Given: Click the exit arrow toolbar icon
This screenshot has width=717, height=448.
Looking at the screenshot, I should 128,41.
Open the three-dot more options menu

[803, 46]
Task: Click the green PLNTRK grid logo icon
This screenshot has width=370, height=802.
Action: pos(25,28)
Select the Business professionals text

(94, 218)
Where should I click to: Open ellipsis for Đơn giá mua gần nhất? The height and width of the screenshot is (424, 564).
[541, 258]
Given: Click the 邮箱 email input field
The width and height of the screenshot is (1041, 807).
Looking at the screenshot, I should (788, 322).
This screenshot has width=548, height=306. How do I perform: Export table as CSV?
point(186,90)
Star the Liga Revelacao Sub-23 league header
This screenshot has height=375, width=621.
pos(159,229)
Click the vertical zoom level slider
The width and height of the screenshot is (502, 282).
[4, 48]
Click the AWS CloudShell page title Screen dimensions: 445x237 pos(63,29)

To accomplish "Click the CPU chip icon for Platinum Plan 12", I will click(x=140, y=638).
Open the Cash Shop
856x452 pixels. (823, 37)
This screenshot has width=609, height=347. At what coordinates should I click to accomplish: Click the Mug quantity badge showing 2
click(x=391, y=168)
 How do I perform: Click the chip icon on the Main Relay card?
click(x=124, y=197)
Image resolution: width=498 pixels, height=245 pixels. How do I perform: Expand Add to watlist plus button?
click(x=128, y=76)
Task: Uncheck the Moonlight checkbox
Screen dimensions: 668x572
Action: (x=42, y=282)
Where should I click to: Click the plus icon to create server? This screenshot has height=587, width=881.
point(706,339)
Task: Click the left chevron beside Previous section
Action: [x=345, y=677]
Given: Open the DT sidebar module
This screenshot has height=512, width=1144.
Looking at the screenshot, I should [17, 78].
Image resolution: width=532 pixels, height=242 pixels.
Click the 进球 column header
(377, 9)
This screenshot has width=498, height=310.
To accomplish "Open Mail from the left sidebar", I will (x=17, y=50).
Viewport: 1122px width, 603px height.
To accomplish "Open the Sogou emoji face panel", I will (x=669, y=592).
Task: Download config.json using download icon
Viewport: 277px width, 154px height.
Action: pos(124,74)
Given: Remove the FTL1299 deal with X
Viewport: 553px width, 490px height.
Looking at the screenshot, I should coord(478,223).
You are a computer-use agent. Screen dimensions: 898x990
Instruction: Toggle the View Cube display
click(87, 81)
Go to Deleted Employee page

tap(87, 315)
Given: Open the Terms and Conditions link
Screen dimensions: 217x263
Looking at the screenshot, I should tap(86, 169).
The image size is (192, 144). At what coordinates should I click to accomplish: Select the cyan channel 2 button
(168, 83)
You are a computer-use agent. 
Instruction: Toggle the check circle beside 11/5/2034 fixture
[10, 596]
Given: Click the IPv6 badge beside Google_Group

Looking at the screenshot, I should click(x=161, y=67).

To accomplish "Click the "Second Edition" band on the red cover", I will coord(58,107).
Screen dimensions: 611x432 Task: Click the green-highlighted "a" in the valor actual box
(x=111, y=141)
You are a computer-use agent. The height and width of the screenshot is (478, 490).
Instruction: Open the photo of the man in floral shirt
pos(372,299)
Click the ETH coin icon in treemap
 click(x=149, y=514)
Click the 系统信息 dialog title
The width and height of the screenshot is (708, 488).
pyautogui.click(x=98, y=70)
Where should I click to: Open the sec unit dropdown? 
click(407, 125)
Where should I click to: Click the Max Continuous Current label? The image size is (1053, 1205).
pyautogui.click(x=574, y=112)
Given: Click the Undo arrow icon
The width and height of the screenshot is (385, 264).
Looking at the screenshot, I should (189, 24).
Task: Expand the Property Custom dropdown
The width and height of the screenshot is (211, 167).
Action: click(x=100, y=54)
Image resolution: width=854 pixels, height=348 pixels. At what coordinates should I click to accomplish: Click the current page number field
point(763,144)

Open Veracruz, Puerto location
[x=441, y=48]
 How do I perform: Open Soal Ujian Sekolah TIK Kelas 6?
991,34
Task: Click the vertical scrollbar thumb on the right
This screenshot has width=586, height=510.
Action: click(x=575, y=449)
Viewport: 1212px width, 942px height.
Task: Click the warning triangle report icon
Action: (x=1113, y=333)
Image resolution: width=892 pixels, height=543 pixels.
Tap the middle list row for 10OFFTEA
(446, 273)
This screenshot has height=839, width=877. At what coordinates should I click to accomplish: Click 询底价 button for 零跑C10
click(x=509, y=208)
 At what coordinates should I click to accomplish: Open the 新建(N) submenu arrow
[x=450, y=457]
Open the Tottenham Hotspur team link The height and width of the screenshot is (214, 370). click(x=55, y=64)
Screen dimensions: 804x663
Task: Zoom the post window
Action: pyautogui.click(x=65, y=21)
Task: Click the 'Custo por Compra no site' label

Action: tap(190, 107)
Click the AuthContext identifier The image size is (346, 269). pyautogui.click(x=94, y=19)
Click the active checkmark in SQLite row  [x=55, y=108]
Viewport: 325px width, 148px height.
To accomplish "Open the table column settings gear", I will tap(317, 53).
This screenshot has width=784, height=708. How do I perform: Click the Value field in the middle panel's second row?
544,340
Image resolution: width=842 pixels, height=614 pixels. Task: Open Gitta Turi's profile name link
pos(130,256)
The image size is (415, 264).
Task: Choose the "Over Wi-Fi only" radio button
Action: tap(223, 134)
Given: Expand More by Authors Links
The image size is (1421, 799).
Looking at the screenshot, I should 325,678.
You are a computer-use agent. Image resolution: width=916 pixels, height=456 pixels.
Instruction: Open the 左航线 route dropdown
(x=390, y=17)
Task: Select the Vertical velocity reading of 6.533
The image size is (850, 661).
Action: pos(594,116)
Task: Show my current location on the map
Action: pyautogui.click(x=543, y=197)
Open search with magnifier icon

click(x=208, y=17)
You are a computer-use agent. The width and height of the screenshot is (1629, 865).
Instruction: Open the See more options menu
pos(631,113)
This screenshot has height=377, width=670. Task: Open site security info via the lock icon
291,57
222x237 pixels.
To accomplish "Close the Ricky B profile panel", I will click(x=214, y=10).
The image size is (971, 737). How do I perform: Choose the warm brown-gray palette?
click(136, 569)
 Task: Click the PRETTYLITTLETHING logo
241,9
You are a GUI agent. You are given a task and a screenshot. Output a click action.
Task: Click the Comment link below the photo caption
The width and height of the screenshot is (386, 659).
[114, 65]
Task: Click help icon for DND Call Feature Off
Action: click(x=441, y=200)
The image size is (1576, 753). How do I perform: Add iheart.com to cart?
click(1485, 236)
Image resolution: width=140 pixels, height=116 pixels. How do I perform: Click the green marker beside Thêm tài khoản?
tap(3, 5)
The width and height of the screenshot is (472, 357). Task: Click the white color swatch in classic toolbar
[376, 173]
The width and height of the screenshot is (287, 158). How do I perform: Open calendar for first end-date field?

* _Exercise_:
Nothing but a number should be given: the number of lines in the records that contain the word "sidebar".

* _Exercise solution_:
2